# [Task details]
The entries below need to be written out exactly, with no pictures included.

# [Records for the task]
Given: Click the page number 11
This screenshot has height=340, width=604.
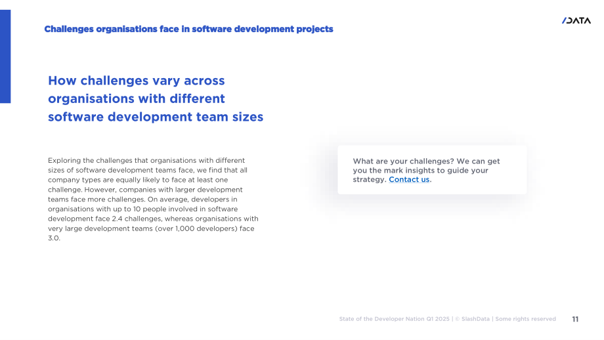Looking at the screenshot, I should click(575, 319).
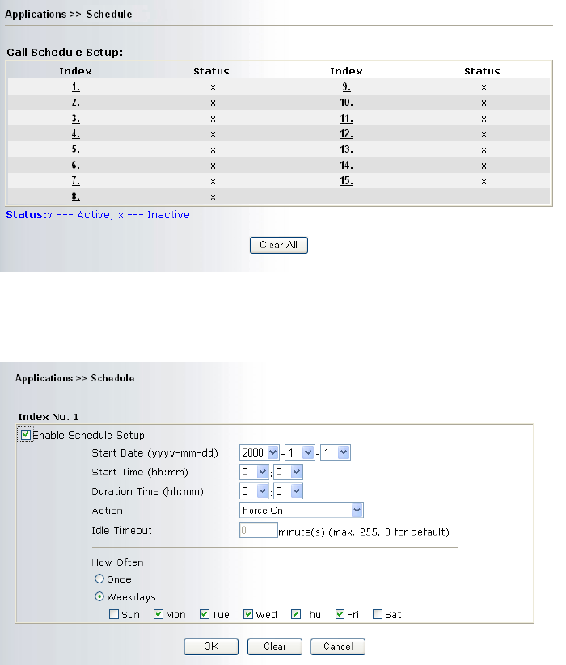
Task: Open schedule index 5 link
Action: click(75, 149)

# [Response to this exercise]
Given: Click the page number 11
This screenshot has height=340, width=604.
Looking at the screenshot, I should click(575, 319).
Task: Open schedule index 5 link
Action: click(75, 149)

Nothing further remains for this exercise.